All I know is that whatever remorse we might feel over our past self’s behavior is mitigated by our current self's vicarious enjoyment of such enjoyment--honest, for real.

Friday, April 2, 2021

Celebrity

It’s wonderful when a friend or acquaintance gains some well-deserved notoriety for being wonderful and it’s even better when they show up on a cargo bike with two old rescue dogs who apparently take it pretty well to go faster than any dog their size has ever gone before.  


With that in mind, the evening was already a success before it even really got started, and even though it was, for me at least, a pretty short evening, it was plenty packed with plenty of the sort of enjoyments that have been rare to enjoy these past 12 months or so, including seeing familiar and less familiar faces (albeit masked), cracking wise with wiseguys (and gals), and quaffing lukewarm beer in a public park after dark.


We stood near the monument to Thomas Burke: “patriot, jurist, orator, friend, patron of education.” 

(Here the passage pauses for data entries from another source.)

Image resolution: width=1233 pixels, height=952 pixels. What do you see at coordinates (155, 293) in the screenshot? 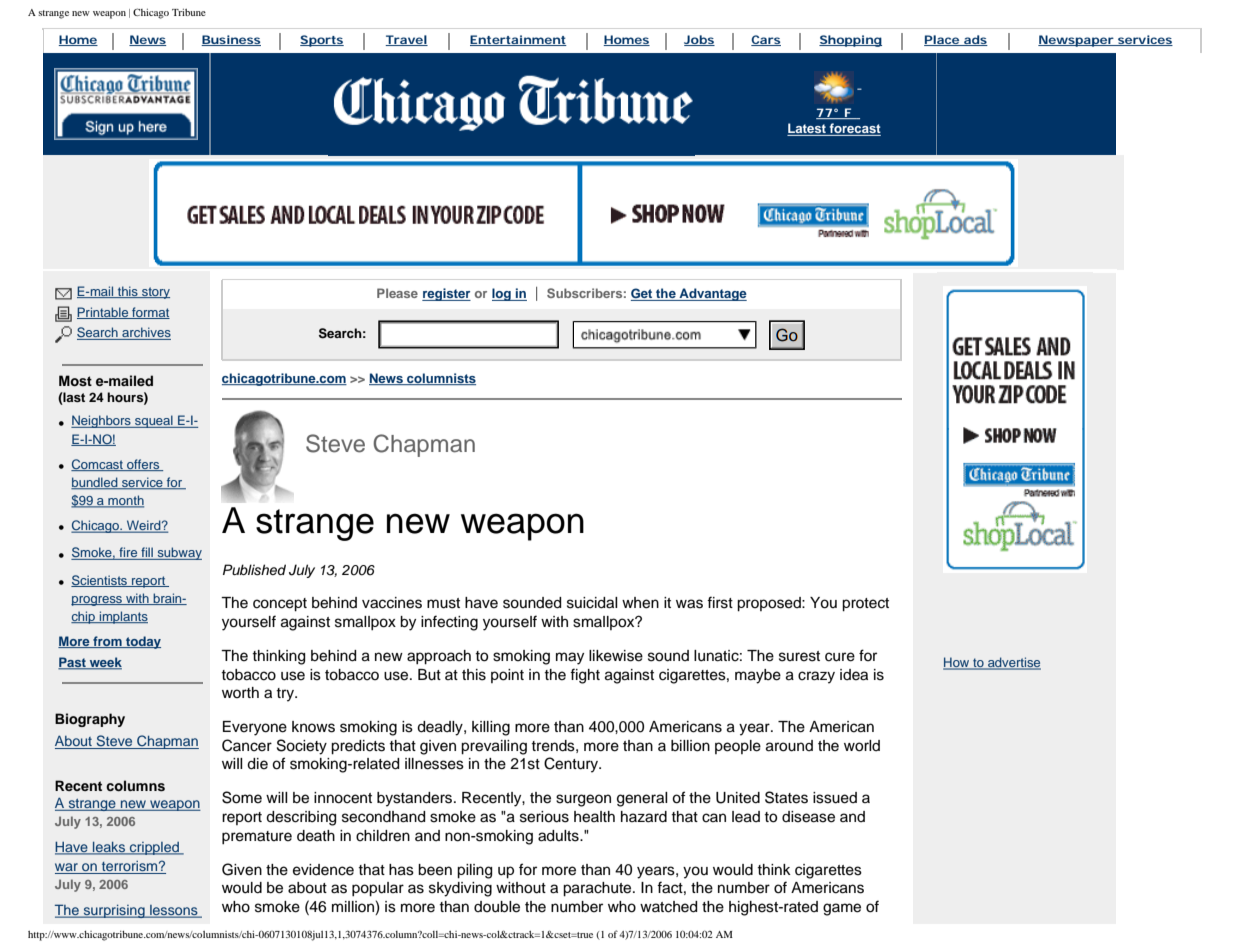
I see `story` at bounding box center [155, 293].
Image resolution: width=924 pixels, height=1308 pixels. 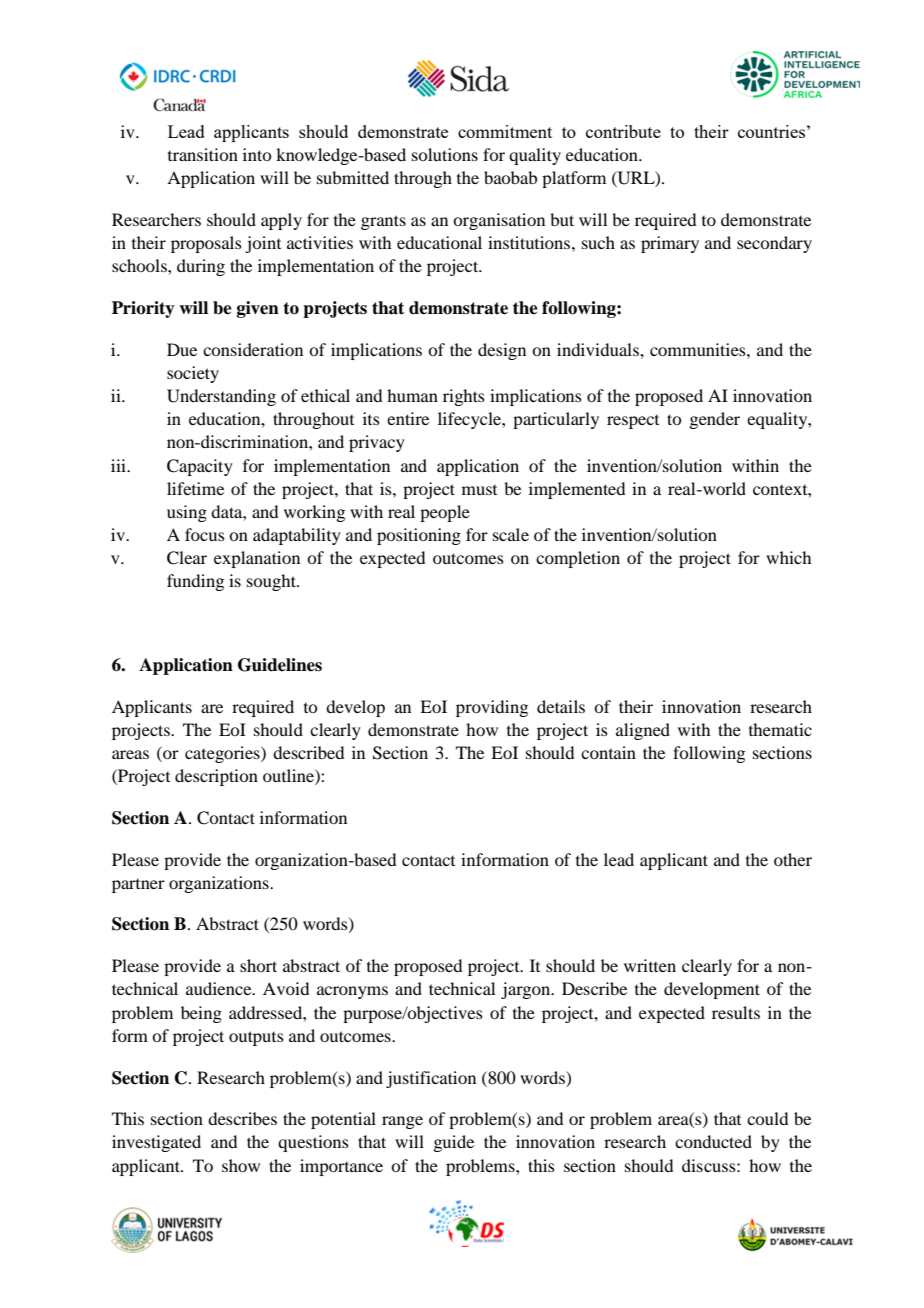 I want to click on baobab, so click(x=510, y=177).
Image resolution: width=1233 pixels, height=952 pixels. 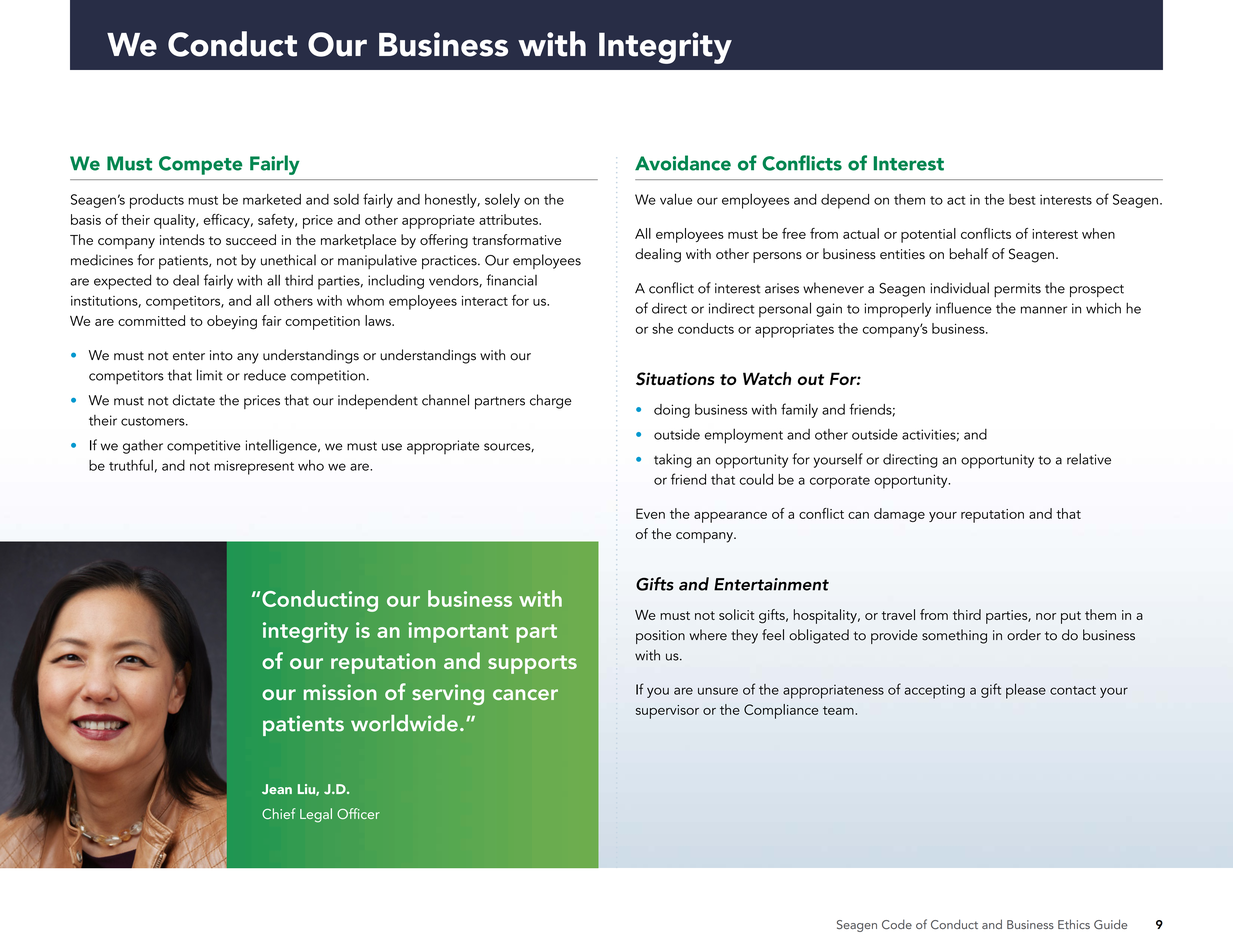 What do you see at coordinates (1022, 199) in the page?
I see `best` at bounding box center [1022, 199].
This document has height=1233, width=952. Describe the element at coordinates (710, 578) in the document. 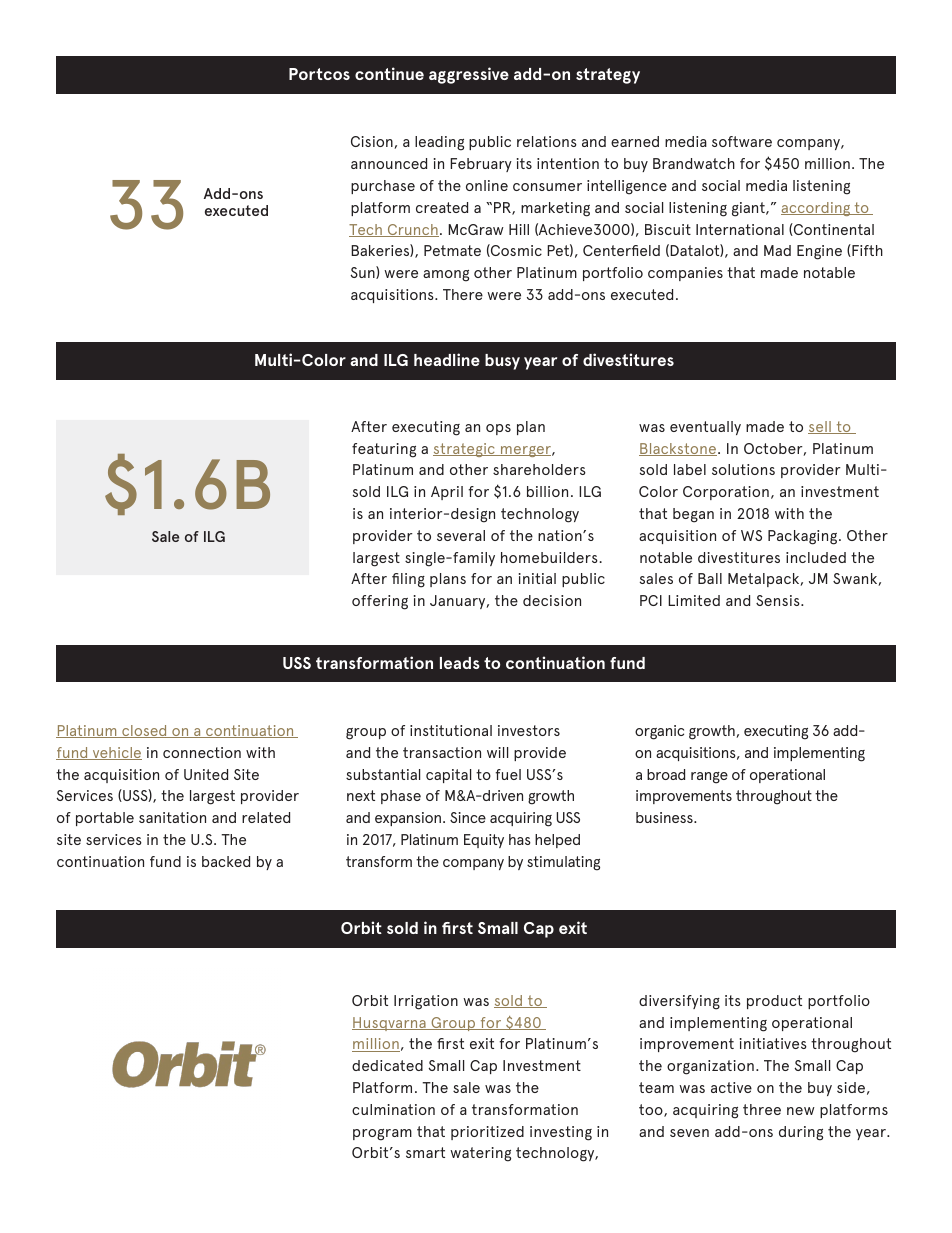

I see `Ball` at that location.
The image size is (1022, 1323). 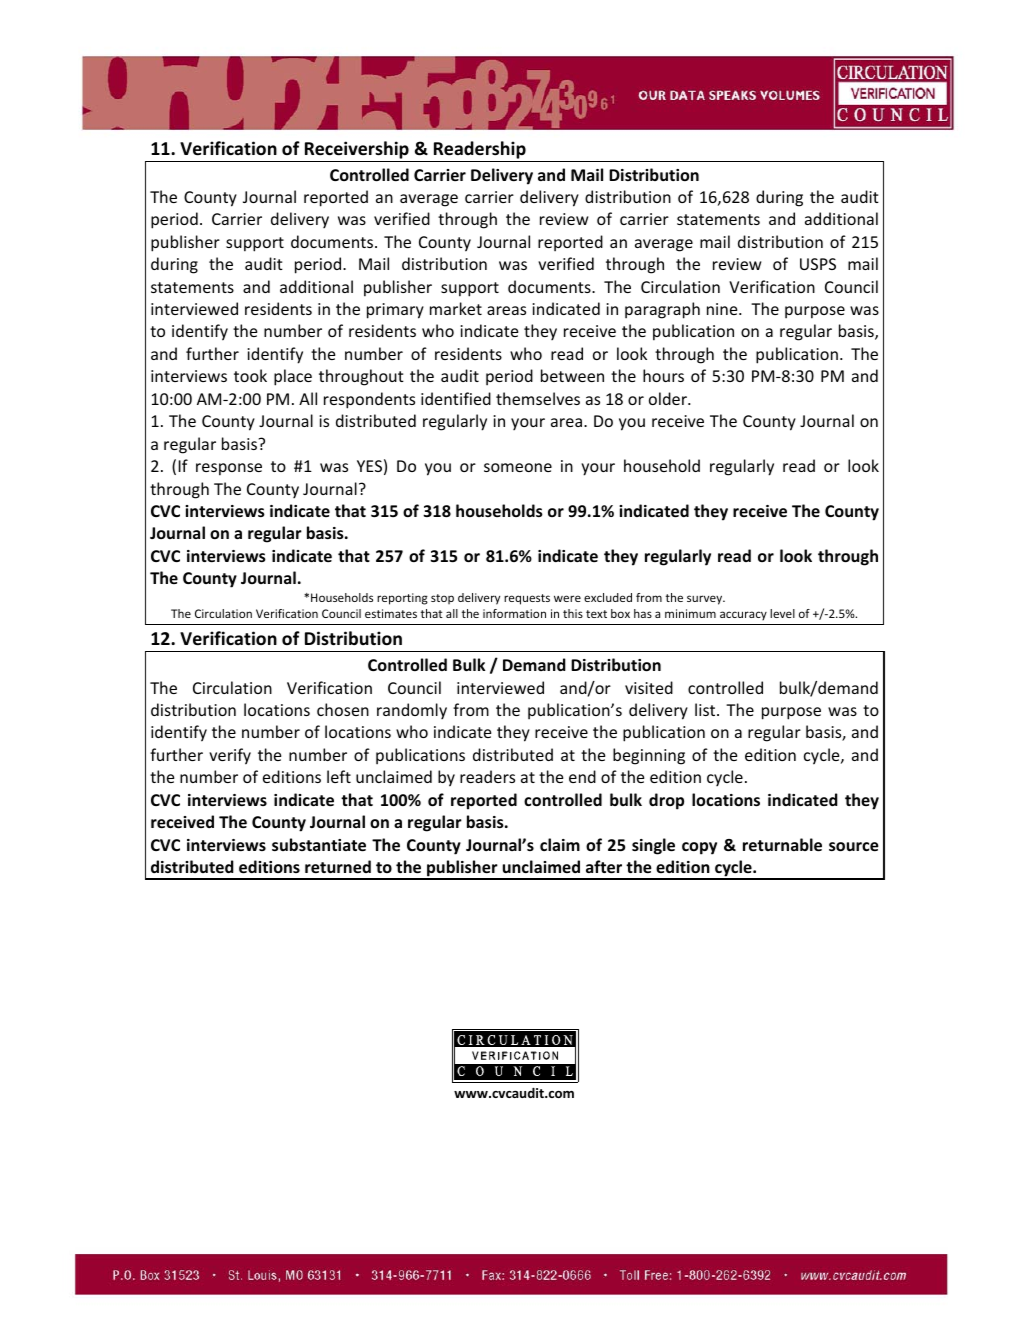 I want to click on information, so click(x=514, y=613).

When I die (probably after the evening’s birthday boy, but, according to some of the assembled last Saturday, in all likelihood, after e-bike aficionado, DerekIto), I wouldn’t mind being eulogized in a similar matter, as long a “patriot” refers to being patriotic about what’s best about our native country (including the freedom to ride bikes and drink beer in a park) and not so much about owning military-grade firearms.  


I don’t think I want a statue built in my memory (not that I imagine anyone is planning on that), but it would be swell to have some kind of willow tree like those around Burke’s memorial for friends to sit under and remember me.


Or not; it doesn’t matter once you’re dead, does it?


But it does matter—before we’ve shuffled off this mortal coil—to have opportunities like those experienced in the hours between 7:00 and 10:00 on a Thursday evening in spring to gather together—socially-distanced still, of course—to spin uphill through the woods together; to celebrate successes, triumphs, and another year around the sun; all bodies on bikes, all of the time.